⟨

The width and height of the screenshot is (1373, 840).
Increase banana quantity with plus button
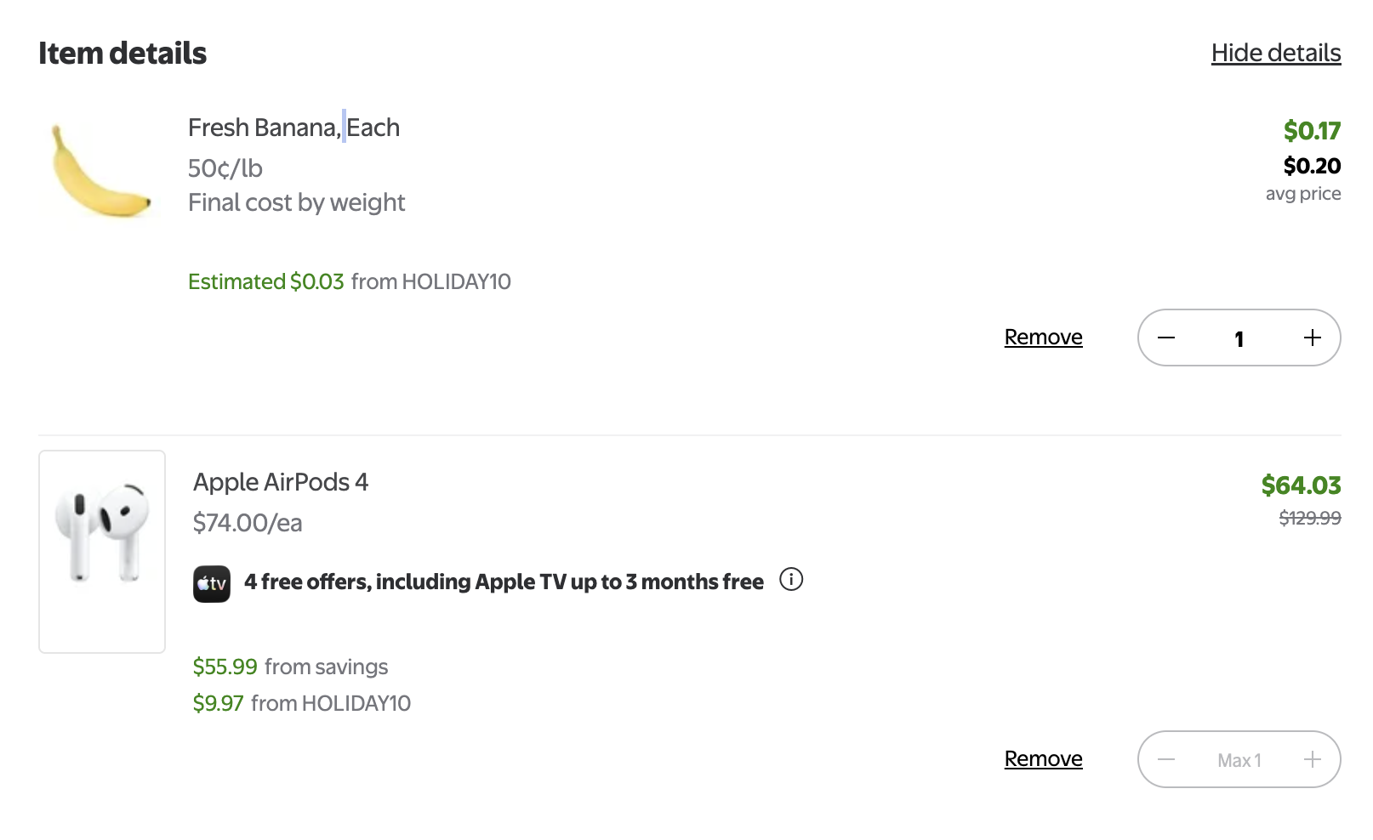click(1312, 338)
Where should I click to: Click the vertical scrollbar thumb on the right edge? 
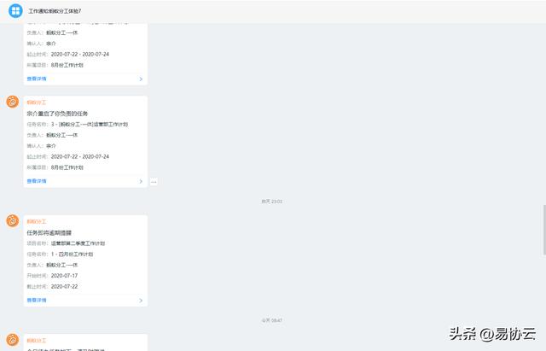544,230
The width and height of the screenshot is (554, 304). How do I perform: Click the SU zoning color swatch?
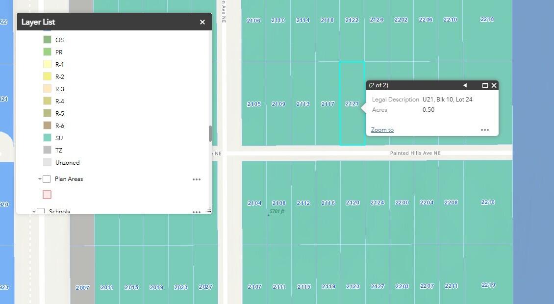[x=48, y=138]
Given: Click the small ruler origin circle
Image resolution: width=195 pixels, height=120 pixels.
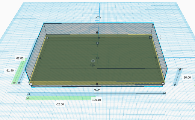Looking at the screenshot, I should tap(97, 58).
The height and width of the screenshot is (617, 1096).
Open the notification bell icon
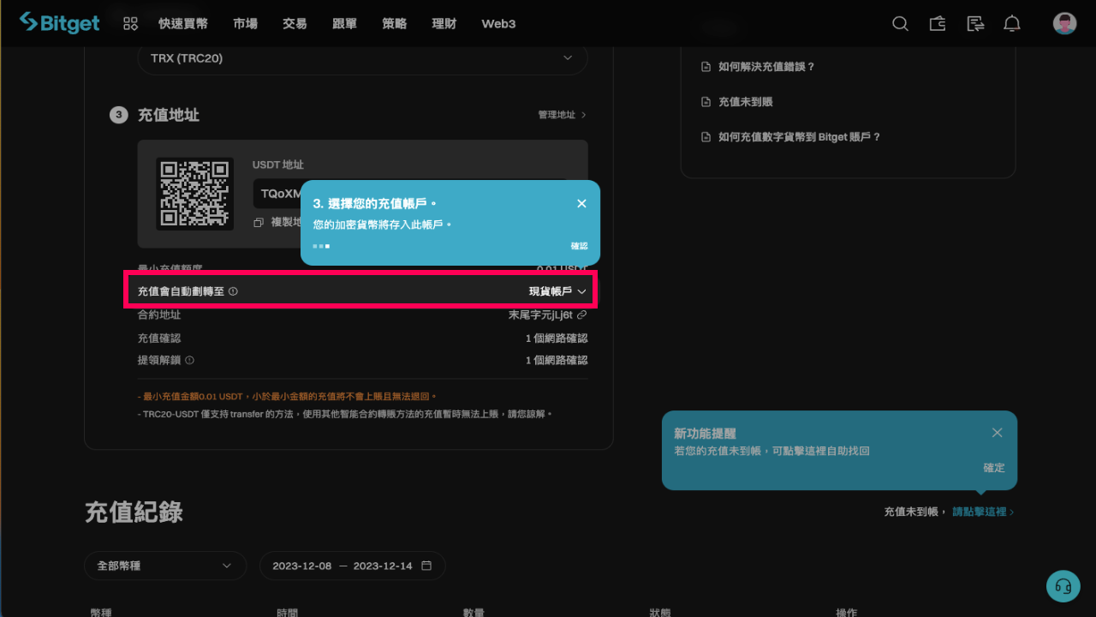(1011, 23)
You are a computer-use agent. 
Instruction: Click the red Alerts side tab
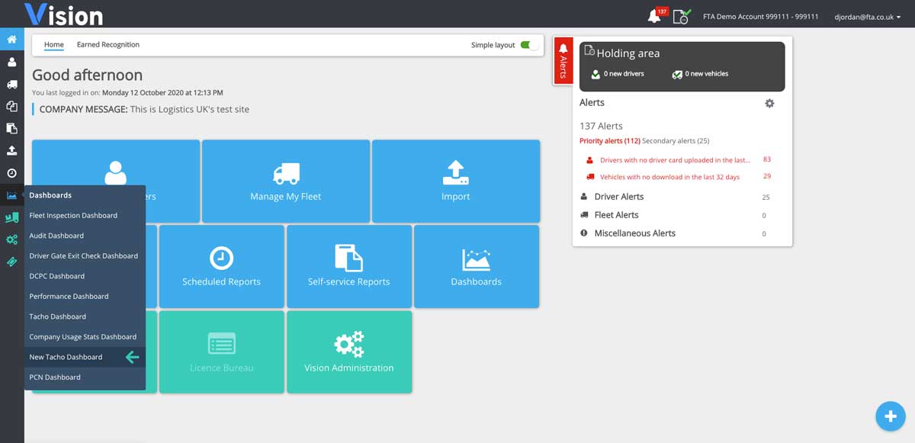(x=563, y=59)
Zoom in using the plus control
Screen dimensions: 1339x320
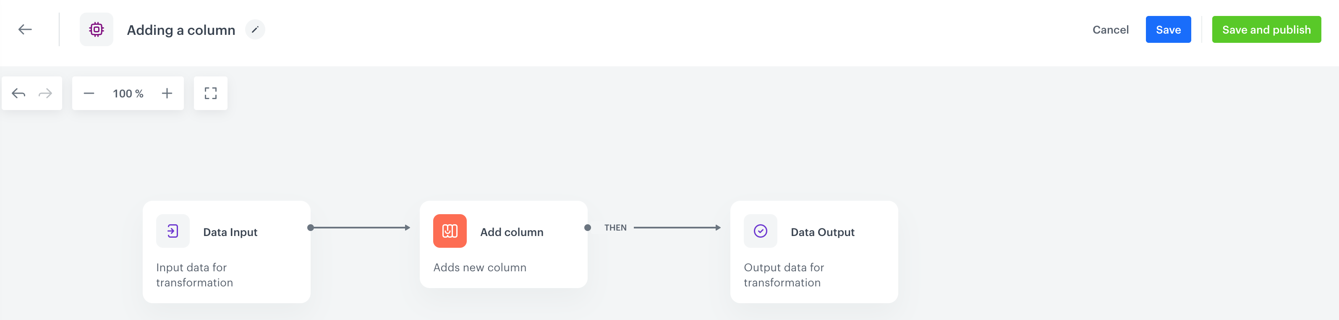pos(167,93)
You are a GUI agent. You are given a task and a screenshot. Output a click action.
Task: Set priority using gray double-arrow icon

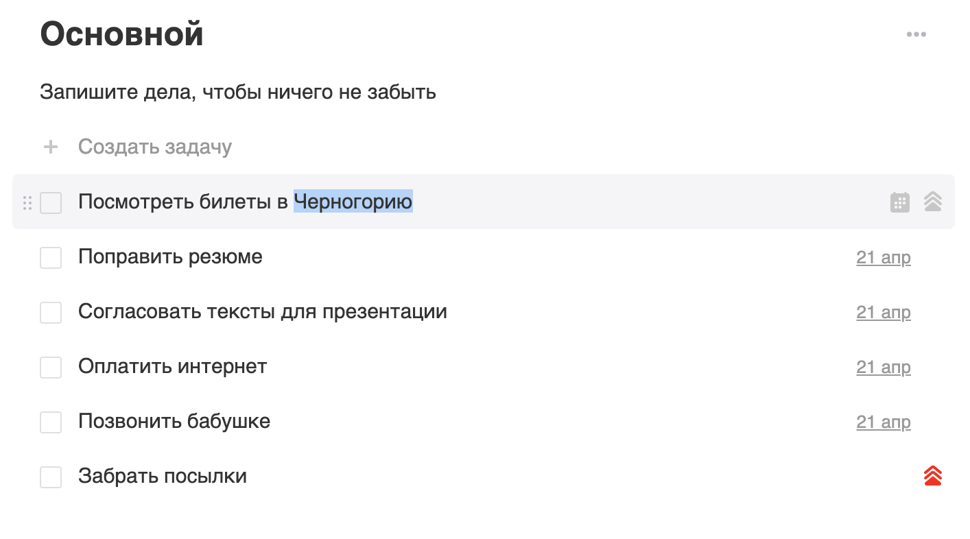932,202
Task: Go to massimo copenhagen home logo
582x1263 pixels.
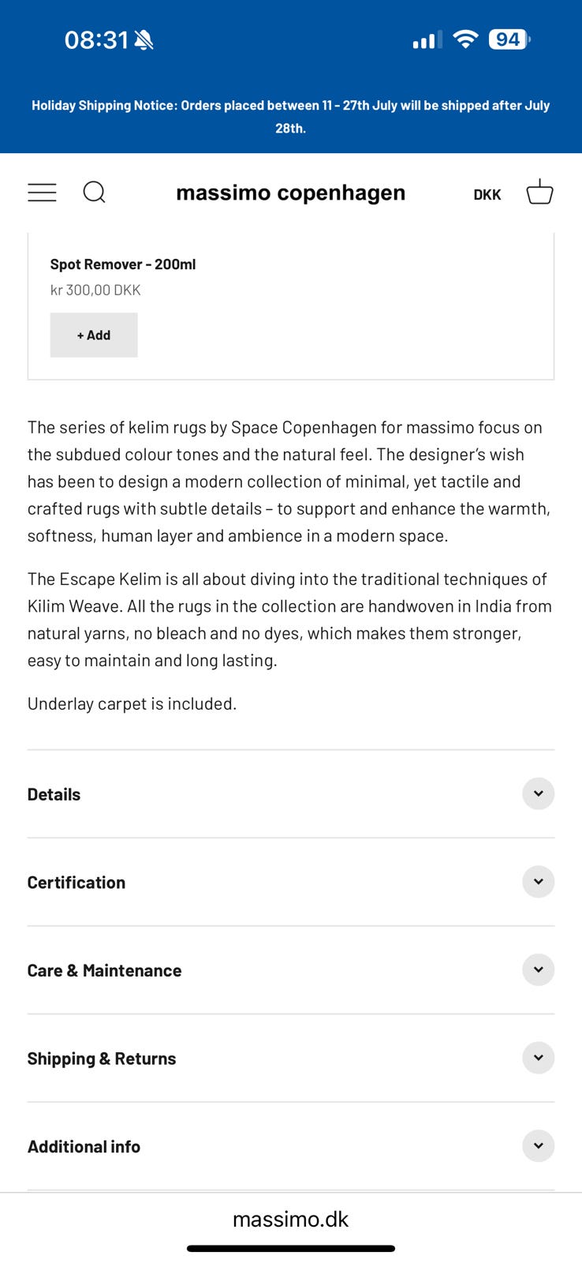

⟩

— Goal of the exercise —
In the records, the line containing "Where should I" starts the span and the final line ends it. Output exactly that span, both ends included, with no pictures and nothing else.

— Exercise response —
Where should I click to: Click the vertical scrollbar thumb on the right edge? 
544,230
The width and height of the screenshot is (554, 304). How do I perform: Click the SU zoning color swatch?
[x=48, y=138]
Given: Click the small ruler origin circle
Image resolution: width=195 pixels, height=120 pixels.
Looking at the screenshot, I should tap(97, 58).
The height and width of the screenshot is (617, 1096).
Open the notification bell icon
(1011, 23)
You are a computer-use agent. 
Instruction: Click the red Alerts side tab
(x=563, y=59)
Zoom in using the plus control
Screen dimensions: 1339x320
pos(167,93)
You are a GUI agent. You are given a task and a screenshot. Output a click action.
Task: Set priority using gray double-arrow icon

932,202
Task: Go to massimo copenhagen home logo
582x1263 pixels.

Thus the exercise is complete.